厚生労働省は15日、新型コロナウイルス感染症の10月以降の医療体制に関する方針を公表した。現在全額公費となっている治療薬は、所得に応じて自己負担を求め、保険料が3割負担の人は最大9000円とする。入院費補助は現行の半額となる1万円とし、事前に病床を確保した医療機関に支給してきた「病床確保料」も感染状況に応じた支払いに見直す。
同省の試算によると、新型コロナの初診料は3割負担だと治療薬を含め1万2270円程度。経口治療薬「パキロビッドパック」などは価格が9万円以上に上ることから、自己負担の割合は1割相当の9000円とする。
入院費補助は月額2万円から1万円に縮小した上で、来年3月末まで継続する。一方、4月以降は外来診療や入院医療費について通常の自己負担を求める方針。
病床確保料は、感染拡大に備え事前に病床を確保した大学病院などの医療機関に対し、1日1床当たり1万6000~21万8000円を支給しているが、10月以降は病院別の補助区分を廃止。

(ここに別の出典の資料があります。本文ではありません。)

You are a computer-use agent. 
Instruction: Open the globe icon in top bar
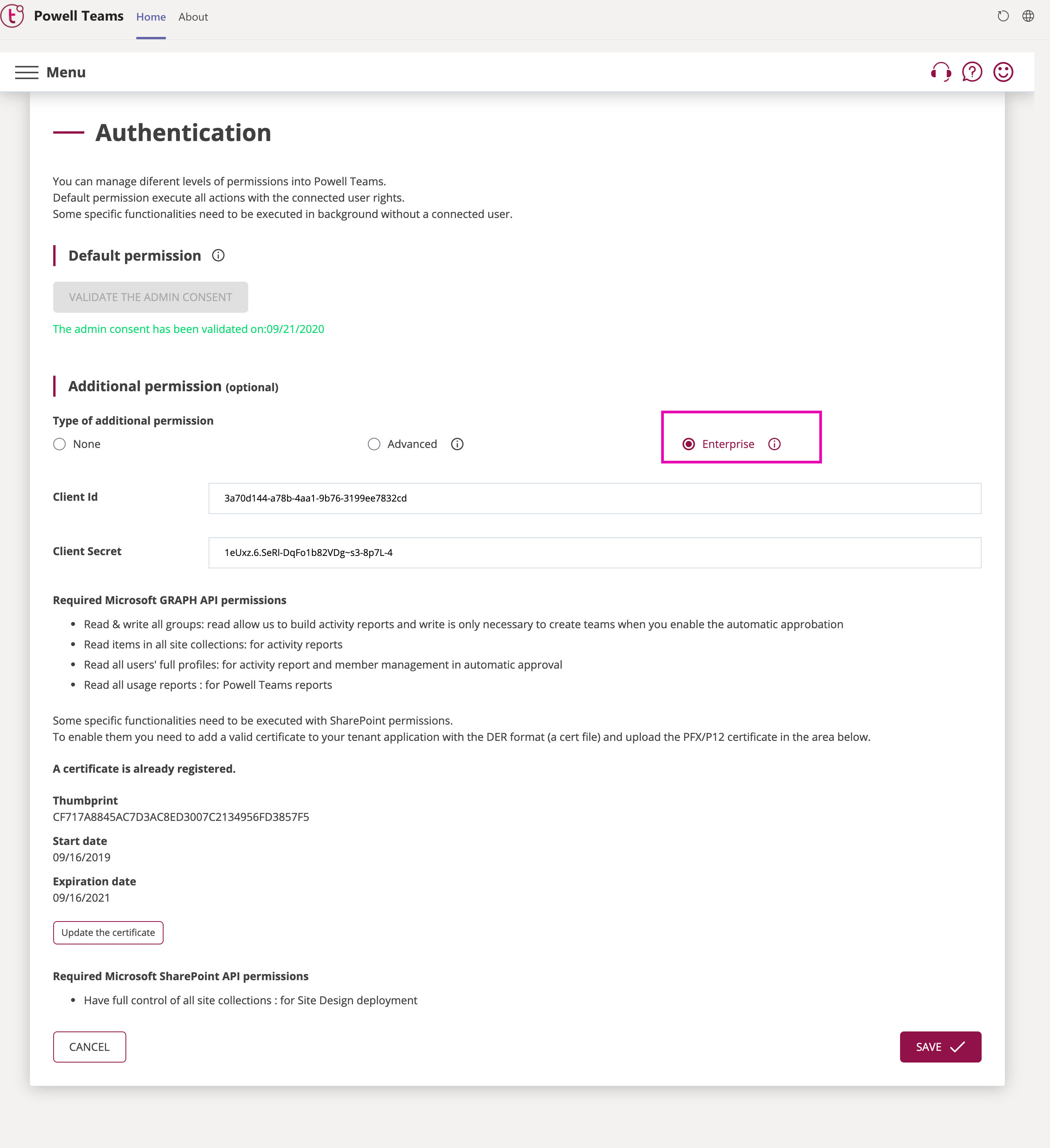point(1028,16)
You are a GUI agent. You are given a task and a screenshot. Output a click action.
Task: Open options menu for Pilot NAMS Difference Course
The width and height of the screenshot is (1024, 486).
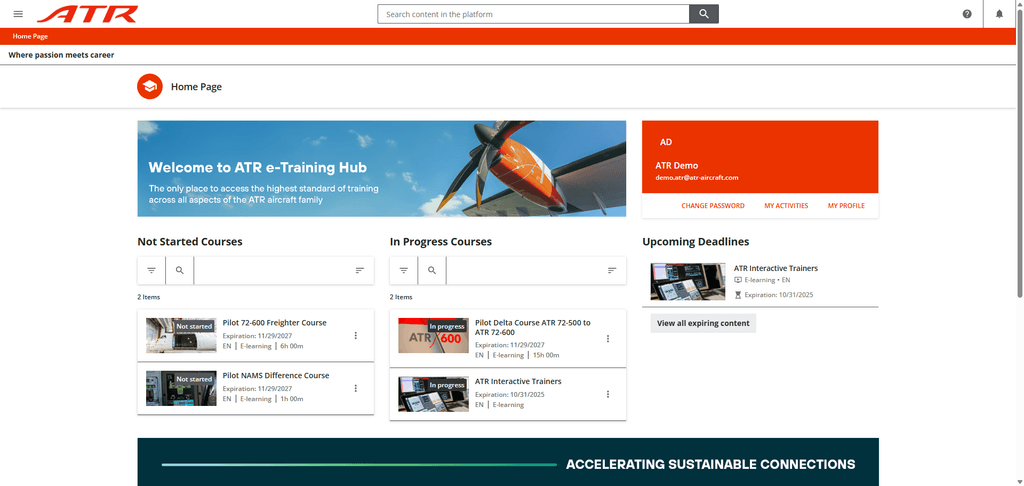[356, 389]
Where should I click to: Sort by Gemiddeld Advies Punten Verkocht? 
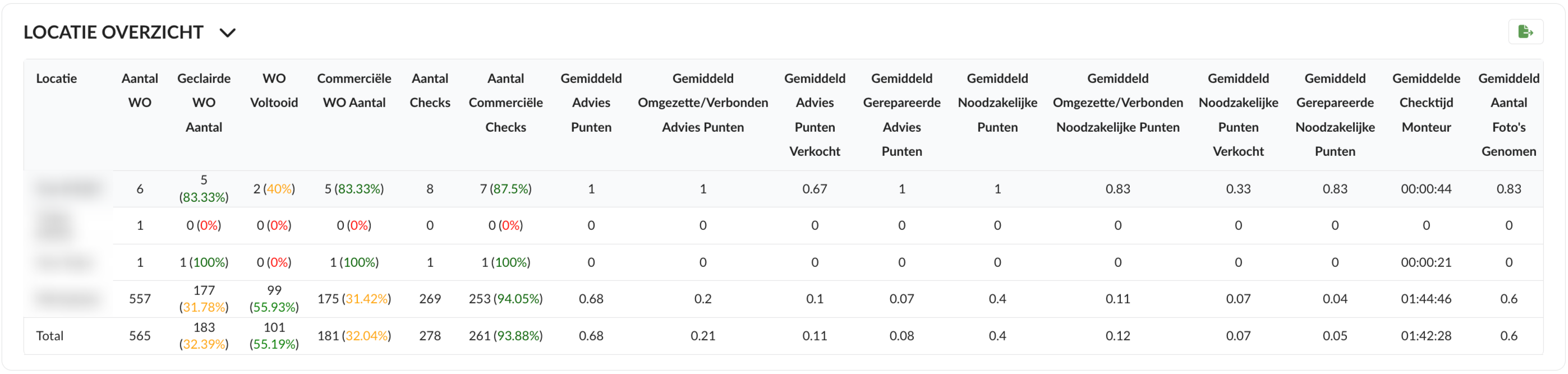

対象を「重症・中等症2の入院患者」に絞った上で、全国の感染状況などに応じて2万9000~17万4000円を支給する。
入院患者を受け入れた場合など、診療報酬上の特例措置は減額し、来年度の改定で見直しを進める。高齢者施設の施設内療養などは、補助の要件と金額を見直した上で支援を継続する。
政府は3月、新型コロナの感染症法上の位置付けを「5類」に移行した後の医療体制について、ウイルス検査や外来診療は原則として自己負担とすると決定。一方、急激な負担増を避けるため、高額な治療薬などは9月末まで軽減措置の期間とし、感染状況を踏まえて延長の可否を判断するとしていた。